Exploring the exact limits of the real-time equation-of-motion coupled cluster cumulant Green's functions

TL;DR

This paper investigates the limits of the real-time equation-of-motion coupled-cluster (RT-EOM-CC) cumulant Green's function method, proposes an improved ansatz for exactness, and introduces a cluster-analysis technique for spectral peak characterization, validated on impurity models.

Contribution

It introduces an enhanced double TDCC ansatz for exact expansion and a cluster-analysis method for spectral peak assignment in RT-EOM-CC Green's functions.

Findings

The enhanced ansatz achieves exactness in the expansion limit.

The cluster-analysis method effectively characterizes spectral peaks.

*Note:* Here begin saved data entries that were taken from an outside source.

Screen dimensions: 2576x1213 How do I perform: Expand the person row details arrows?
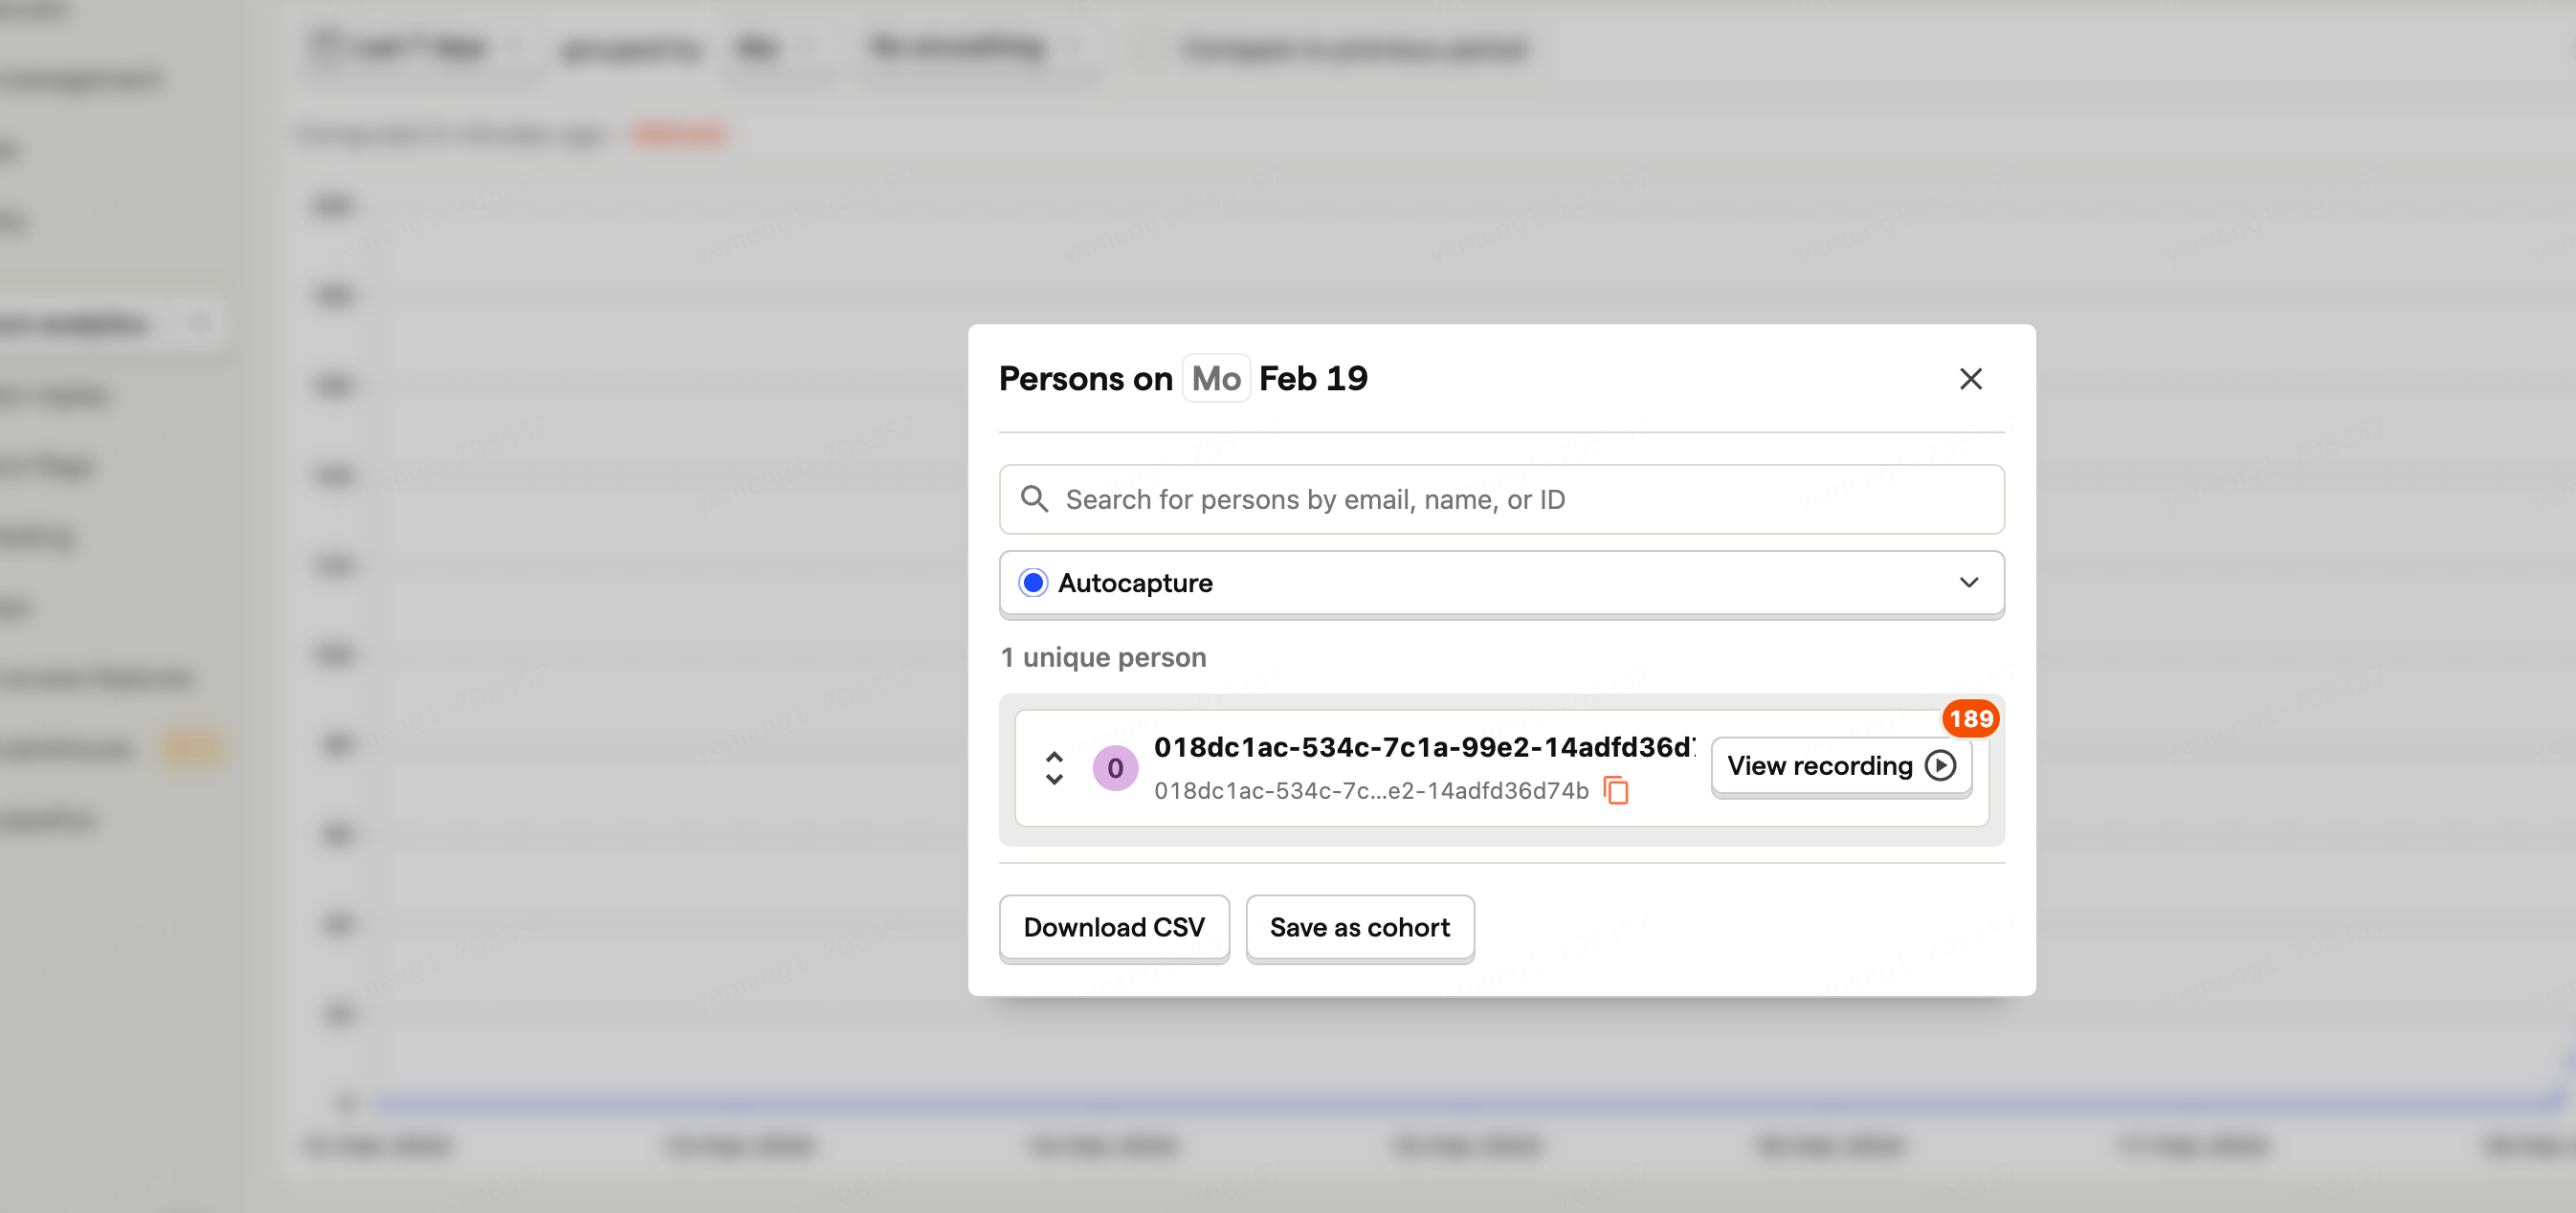1054,768
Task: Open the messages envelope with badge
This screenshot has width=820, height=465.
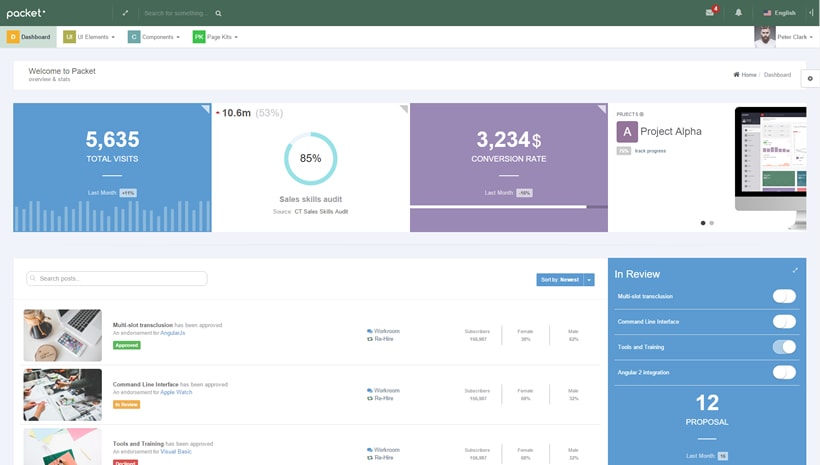Action: coord(710,13)
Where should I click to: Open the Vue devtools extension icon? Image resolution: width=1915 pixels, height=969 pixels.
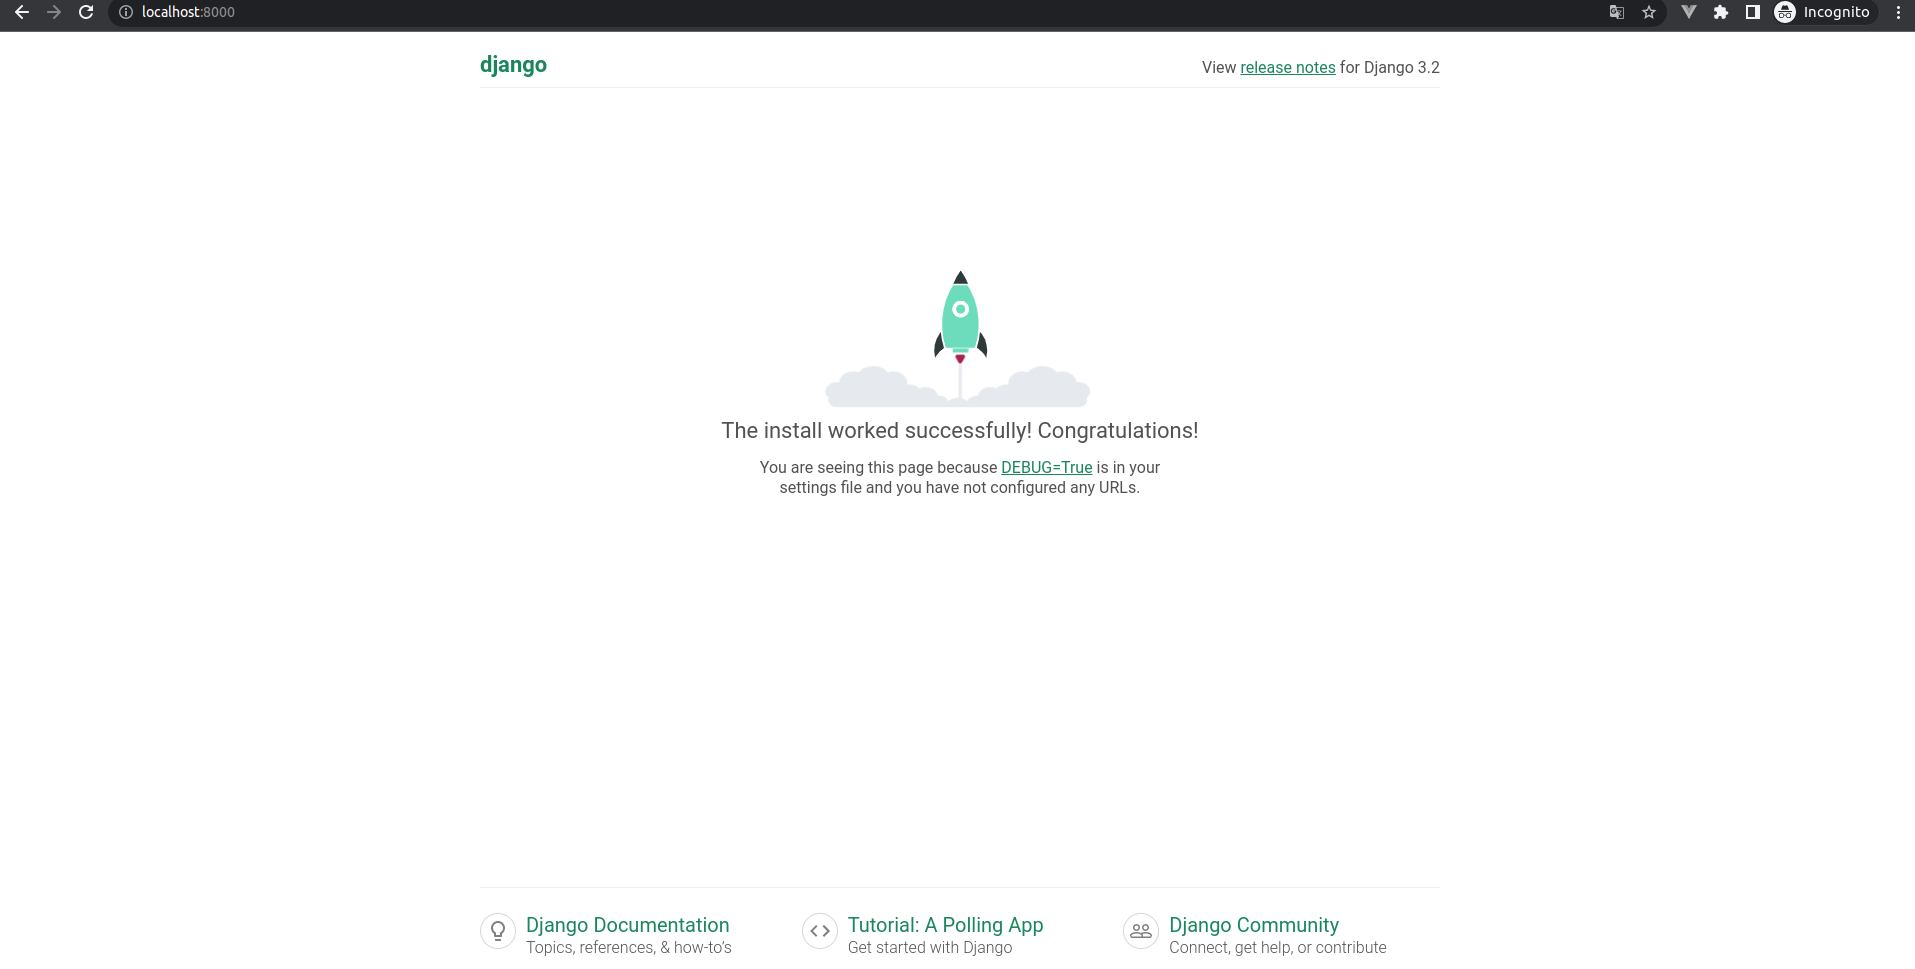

Numerical tests compare RT-EOM-CC with exact solutions on impurity models.

Abstract

In this paper, we analyze the properties of the recently proposed real-time equation-of-motion coupled-cluster (RT-EOM-CC) cumulant Green's function approach [J. Chem. Phys. 2020, 152, 174113]. We specifically focus on identifying the limitations of the original time-dependent coupled cluster (TDCC) ansatz and propose an enhanced double TDCC ansatz ensuring the exactness in the expansion limit. Additionally, we introduce a practical cluster-analysis-based approach for characterizing the peaks in the computed spectral function from the RT-EOM-CC cumulant Green's function approach, which is particularly useful for the assignments of satellite peaks when many-body effects dominate the spectra. Our preliminary numerical tests focus on reproducing, approximating, and characterizing the exact impurity Green's function of the three-site and four-site single impurity Anderson models using the RT-EOM-CC cumulant Green's function approach. The numerical tests allow us to have a direct comparison between the RT-EOM-CC cumulant Green's function approach and other Green's function approaches in the numerical exact limit.